Thursday, August 12, 2004

Wal-Mart Just Placed an Order for One Million Doses 

Thanks to Prometheus 6 (a spectacular blog you should check out at the first opportunity) for this L.A. Times report on the latest scientific breakthrough in our valiant nation's ongoing struggle against unionization of the workplace:
Laboratory monkeys that started out as careless procrastinators became super-efficient workers after injections into their brains that suppressed a gene linked to their ability to anticipate a reward.

The monkeys, which had been taught a computer game that rewarded them with drops of water and juice, lost their slacker ways and worked faster while making fewer errors.

Government researchers used a new technique to temporarily block a gene, known as D2, that normally produces receptors for the brain chemical dopamine — a component in the perception of pleasure and satisfaction . . . .

It turns out that the work ethic of rhesus monkeys resembles that of many humans.

"If the reward is not immediate, you procrastinate," said Barry Richmond, a neurologist who led the study at the National Institute of Mental Health . . . .

Before their genetic treatment, the monkeys in the test dawdled when the gray bar [indicating an imminent reward] was dim.

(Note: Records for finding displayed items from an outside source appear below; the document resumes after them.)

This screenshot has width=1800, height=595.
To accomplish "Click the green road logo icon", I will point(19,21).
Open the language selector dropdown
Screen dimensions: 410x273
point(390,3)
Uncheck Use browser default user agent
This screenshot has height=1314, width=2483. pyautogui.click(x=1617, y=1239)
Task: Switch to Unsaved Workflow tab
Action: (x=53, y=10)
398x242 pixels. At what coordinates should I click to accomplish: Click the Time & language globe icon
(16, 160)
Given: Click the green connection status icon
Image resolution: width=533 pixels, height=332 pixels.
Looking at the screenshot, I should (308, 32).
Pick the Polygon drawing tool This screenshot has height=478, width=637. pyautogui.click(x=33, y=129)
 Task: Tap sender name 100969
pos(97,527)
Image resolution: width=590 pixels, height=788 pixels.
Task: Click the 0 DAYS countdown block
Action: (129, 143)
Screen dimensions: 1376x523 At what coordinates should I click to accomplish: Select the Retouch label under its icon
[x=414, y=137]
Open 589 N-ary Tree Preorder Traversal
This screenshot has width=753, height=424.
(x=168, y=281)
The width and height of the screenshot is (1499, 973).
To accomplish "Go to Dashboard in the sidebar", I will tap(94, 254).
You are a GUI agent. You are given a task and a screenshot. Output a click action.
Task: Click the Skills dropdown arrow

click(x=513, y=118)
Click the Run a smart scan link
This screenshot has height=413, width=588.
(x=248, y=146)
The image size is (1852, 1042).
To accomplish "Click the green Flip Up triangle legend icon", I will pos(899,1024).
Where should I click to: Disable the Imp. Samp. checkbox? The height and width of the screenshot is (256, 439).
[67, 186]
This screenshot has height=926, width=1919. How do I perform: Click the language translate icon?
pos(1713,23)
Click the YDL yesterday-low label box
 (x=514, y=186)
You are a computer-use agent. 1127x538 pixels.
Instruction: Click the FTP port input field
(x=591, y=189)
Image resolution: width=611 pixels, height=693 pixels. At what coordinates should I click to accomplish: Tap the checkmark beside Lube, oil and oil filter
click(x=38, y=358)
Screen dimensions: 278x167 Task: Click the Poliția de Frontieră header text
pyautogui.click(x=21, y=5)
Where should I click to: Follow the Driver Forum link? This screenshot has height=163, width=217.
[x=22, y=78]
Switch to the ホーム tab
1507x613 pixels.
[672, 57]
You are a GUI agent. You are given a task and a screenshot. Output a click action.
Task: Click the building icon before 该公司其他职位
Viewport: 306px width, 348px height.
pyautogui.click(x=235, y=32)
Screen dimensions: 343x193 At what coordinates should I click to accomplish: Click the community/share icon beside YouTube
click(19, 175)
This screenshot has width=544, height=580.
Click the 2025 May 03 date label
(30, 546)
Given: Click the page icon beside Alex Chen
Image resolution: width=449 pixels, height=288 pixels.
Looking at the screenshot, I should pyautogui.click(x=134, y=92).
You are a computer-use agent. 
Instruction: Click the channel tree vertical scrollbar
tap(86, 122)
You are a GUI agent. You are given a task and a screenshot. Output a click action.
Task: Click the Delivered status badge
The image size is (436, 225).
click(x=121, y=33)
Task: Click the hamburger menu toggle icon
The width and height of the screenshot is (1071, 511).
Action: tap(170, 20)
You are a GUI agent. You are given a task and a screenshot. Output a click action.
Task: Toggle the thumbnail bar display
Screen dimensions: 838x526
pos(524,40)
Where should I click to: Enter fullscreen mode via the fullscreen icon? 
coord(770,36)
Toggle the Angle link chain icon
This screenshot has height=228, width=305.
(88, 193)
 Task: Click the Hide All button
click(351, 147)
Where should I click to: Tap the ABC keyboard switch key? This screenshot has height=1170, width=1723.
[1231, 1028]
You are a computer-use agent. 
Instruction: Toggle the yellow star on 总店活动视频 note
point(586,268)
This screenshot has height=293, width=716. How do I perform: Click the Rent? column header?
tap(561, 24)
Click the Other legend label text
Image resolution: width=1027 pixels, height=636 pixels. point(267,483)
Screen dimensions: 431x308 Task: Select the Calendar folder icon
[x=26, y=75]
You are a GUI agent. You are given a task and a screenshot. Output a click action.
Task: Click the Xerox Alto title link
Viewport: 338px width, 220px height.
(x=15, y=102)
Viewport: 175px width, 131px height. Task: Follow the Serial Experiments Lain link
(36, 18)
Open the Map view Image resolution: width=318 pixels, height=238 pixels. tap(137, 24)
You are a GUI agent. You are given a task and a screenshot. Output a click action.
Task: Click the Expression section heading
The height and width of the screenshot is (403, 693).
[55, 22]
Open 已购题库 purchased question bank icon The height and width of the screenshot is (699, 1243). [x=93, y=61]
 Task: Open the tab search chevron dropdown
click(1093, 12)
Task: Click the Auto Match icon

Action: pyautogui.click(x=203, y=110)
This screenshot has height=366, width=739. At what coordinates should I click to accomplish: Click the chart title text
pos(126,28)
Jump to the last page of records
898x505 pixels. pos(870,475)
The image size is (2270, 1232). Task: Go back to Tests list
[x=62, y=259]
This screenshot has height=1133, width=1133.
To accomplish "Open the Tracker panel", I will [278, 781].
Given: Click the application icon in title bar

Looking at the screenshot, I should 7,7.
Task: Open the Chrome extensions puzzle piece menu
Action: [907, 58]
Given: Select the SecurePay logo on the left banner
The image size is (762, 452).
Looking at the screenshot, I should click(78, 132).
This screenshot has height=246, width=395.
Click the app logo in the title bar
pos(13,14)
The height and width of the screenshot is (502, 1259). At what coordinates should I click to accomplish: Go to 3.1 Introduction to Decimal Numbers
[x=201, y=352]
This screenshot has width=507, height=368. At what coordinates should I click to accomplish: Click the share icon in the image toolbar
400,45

Only when it glowed did they become conscientious.

All that changed after a snippet of DNA known as an "anti-sense expression vector" was injected into a part of the brain known as the rhinal cortex. The vector suppressed the expression of the D2 gene for several weeks, hampering the ability of the rhinal cortex to detect dopamine.

The monkeys no longer understood the meaning of the gray bars. As a result, their interest never waned. They worked their levers like obsessed gamblers, never knowing when the jackpot would be delivered. They stopped only after their thirst was quenched.